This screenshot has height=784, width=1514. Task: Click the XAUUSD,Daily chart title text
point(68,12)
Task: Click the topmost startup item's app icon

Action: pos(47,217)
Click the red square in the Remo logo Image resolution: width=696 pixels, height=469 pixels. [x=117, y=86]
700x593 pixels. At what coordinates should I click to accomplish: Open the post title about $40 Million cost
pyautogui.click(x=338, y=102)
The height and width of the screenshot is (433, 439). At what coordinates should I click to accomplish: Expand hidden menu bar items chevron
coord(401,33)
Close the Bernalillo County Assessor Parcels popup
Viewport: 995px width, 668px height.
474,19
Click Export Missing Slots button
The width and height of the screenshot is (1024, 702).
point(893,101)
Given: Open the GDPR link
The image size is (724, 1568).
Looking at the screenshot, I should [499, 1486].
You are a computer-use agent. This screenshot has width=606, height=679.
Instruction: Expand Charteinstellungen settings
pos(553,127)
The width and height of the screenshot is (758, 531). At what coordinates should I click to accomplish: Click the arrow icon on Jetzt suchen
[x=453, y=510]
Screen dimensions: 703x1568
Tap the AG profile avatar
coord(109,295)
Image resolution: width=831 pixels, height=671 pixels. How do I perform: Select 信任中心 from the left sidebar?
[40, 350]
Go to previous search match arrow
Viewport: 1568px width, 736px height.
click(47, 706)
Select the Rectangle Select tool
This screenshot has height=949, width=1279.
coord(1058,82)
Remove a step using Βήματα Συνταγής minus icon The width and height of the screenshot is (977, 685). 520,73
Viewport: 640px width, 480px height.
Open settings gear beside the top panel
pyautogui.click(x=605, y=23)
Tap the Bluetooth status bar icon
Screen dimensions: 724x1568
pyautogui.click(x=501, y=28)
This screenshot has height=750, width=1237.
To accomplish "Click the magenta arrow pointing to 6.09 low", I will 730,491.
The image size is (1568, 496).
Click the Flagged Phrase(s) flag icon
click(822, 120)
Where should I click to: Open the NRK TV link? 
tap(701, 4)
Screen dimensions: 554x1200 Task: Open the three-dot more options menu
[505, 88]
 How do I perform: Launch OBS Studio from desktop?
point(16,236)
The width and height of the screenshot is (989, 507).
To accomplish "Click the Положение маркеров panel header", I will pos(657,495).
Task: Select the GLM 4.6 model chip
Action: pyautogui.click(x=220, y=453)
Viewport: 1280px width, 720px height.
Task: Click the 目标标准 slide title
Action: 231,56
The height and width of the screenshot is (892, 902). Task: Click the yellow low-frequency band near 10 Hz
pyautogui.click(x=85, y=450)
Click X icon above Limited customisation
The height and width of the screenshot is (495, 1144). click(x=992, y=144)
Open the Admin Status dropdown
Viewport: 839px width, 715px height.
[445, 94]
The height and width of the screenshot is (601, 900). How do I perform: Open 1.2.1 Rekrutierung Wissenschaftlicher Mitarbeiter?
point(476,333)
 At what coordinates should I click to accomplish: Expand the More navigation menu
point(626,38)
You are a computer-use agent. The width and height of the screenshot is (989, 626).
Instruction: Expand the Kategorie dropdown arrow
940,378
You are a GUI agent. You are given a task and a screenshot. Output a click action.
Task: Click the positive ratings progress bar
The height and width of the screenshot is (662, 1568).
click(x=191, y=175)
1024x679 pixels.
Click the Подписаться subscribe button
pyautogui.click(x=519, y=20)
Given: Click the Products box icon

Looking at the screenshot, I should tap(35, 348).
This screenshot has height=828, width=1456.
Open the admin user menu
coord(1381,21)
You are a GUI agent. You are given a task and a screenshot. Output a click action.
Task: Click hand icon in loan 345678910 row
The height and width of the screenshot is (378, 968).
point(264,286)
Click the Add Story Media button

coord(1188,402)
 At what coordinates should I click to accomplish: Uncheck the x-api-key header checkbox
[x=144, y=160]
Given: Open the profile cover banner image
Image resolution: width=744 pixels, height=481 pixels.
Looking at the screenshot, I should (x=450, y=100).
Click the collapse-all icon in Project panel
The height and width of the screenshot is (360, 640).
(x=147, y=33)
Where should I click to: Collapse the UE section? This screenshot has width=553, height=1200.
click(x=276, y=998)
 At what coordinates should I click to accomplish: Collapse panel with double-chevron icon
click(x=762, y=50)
· · · ·
* [TASK TO COMPLETE] Whenever the string "computer" shows up in a line of the records, copy that line.

* [ANSWER SPACE]
You are a computer-use agent. This screenshot has width=606, height=679.
You are a computer-use agent. The width and height of the screenshot is (989, 626).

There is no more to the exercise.